### Quoted passage:
■ ■ ■ ■ ■ ■ ■

# Thinking Of Divorce Or Separation



## cuchulain36 (Jul 8, 2014)

I'll summarize but basically my wife cheated on me about 13 years ago, two affairs that I know about, we separated for three years while she sowed her oats and eventually got back together. During the separation and affairs that were in my face my wife was very cruel to me, a lot of what she said still sticks today. After being separated for years she reached out to me and wanted to try to get back together. I admit I got back together for the wrong reasons, I wanted to raise my son and thought I could make it work. I was actually dating another woman who I liked very much, was around old friends, and working a good job, I was happy and doing well. But an obligation to my son brought me back. 

Fast forward 10 years later from when we reconciled and my wife has by all intents and purposes been a great wife, she's affectionate, kind, treats me well, our sex life is still not as active as I would like, but other than that we have a house three kids, and seemingly affectionate and solid marriage until about 3 months ago. I am miserable, I just can't get over the affair and things she did and said during our separation. If I bring it up all I get is "it was 10 years ago, I was young, get over it and I'm tired of apologizing". We're fighting all the time, not even about this per se, we're fighting because I'm mad and withdrawn, but I'm mad and withdrawn because of this.

■ ■ ■ ■ ■ ■ ■

### Short task:
Decide whether each statement below agrees with the forum post on divorce or separation, answering yes or no and quoting the deciding words of the post. 1. The separation lasted three years. 2. The writer was the one who first proposed getting back together. 3. The couple now has two children.

Entries on where items appear

■ ■ ■ ■ ■ ■ ■

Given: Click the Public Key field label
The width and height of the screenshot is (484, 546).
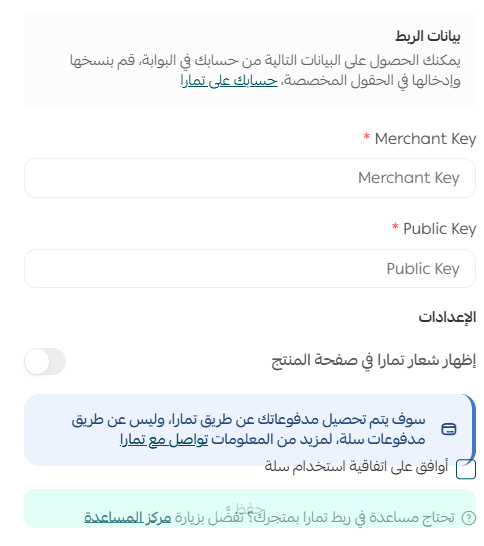Looking at the screenshot, I should pos(439,229).
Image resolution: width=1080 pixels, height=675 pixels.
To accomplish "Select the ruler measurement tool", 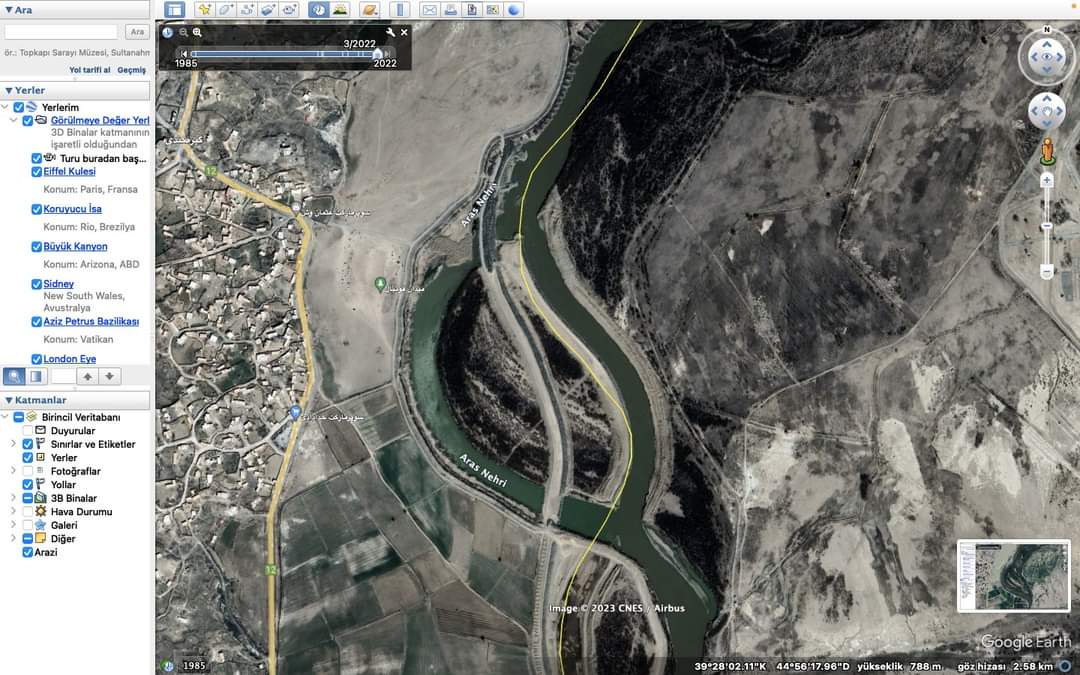I will pyautogui.click(x=399, y=10).
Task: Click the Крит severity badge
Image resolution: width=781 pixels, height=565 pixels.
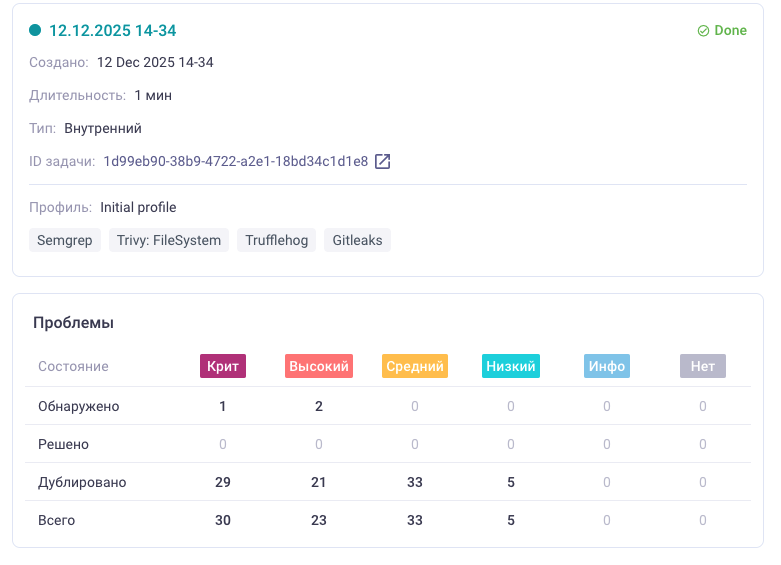Action: 223,366
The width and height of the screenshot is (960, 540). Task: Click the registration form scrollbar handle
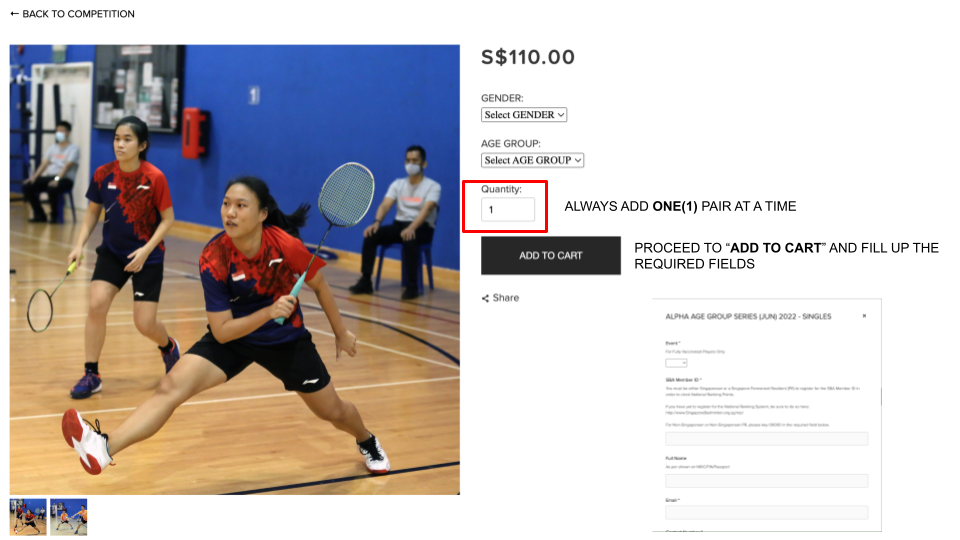(881, 396)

■ ■ ■ ■ ■ ■ ■

### Complete output:
1. Yes: "we separated for three years"
2. No: "she reached out to me and wanted to try to get back together"
3. No: "we have a house three kids"